そして…それから2日後。

「退院、おめでとうございます!!」


朱音たちに迎えられて、僕とゆづと悠香…3人揃って、退院した。


「悠香~。
行くか?悠香の家。」


赤信号で車が止まる度に、悠香に話かける僕。

親バカ街道、爆走中らしい。


「和…
家行く前に…寄ってほしいところ…あるんだ。
いいかな?」


車を停めた先は、お墓。


何となく分かってた。

彼女の寄りたい場所…


悠月の大好きな母さんが眠る場所。

報告したかったんだよな?

お母さんに。


「無事、産まれたよ。」


って。


手を合わせてから、悠香を抱き上げるゆづ。

その間に、僕も手を合わせて、改めて誓った。
悠月と悠香を、一生守っていくことを。


やっぱり…出産すると…精神的にも強くなるのかな。
今までの悠月なら…お墓の前で号泣してそうなのに。

泣いていなかった。


彼女の肩を軽く叩いてから…車に戻った。


きっと…ゆづの母さん…菜月さん…
喜んでるよ。


「久しぶり…だな、ここ…」

懐かしそうに言う悠月。
まぁ…入院してたんだから…当たり前か。


ん?

ちょっと悠香が笑った気がした…


「悠香も気に入ったか~
この家。

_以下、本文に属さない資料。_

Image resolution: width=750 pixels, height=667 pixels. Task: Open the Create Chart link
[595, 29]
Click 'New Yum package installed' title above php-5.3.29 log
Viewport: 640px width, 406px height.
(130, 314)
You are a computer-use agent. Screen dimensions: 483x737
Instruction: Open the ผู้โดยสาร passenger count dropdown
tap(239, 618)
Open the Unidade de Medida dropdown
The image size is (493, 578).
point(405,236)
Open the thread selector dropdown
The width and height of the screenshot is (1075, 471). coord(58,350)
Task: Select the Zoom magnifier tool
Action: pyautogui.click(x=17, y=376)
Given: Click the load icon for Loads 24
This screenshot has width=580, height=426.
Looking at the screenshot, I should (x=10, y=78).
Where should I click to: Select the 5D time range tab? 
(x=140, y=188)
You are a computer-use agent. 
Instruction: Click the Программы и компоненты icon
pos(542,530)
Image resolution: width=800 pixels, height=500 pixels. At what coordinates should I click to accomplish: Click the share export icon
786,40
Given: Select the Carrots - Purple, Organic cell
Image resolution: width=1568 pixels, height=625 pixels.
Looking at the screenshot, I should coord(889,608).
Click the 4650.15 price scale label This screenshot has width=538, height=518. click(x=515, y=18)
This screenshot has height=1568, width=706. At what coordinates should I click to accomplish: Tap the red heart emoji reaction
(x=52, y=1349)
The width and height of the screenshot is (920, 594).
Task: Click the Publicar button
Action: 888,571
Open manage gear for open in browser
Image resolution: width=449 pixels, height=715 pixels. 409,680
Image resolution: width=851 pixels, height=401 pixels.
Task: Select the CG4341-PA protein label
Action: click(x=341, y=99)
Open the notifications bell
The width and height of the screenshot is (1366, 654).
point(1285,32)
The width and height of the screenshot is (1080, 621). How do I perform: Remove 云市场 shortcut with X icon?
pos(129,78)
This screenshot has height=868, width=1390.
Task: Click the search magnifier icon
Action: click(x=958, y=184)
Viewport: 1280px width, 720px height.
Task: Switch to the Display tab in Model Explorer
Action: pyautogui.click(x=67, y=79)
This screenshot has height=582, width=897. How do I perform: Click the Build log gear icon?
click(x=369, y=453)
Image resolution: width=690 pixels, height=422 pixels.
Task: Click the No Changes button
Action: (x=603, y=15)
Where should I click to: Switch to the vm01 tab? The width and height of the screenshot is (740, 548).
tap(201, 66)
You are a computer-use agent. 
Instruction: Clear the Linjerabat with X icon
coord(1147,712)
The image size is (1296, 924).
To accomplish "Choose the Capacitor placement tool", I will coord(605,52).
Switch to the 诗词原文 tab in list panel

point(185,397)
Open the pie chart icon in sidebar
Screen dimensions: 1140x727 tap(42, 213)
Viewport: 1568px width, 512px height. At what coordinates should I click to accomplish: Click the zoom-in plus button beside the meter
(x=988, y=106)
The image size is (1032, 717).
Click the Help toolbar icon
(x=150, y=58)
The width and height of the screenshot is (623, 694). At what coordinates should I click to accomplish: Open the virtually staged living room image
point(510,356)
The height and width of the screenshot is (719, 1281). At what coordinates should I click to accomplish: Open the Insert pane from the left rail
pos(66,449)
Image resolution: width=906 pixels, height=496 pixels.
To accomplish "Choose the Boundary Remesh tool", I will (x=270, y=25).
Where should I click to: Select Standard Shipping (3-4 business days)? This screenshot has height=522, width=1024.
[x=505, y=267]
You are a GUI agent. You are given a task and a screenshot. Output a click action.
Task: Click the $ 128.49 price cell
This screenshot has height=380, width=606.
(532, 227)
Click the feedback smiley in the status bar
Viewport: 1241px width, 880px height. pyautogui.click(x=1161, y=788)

」


「そうなんじゃない?
あ、和があまりに親バカだから呆れてるだけかもよ?」


「ゆづっ…お前な~!」


そう言って、彼女の弱点の腰辺りをくすぐる。


「やっぱ笑ってるね。
悠香も嬉しいんじゃない?私たちが仲いいから。」


「だね。」


その夜、僕の両親や叔父さんが家に来てお祝い金などを持ってきてくれた。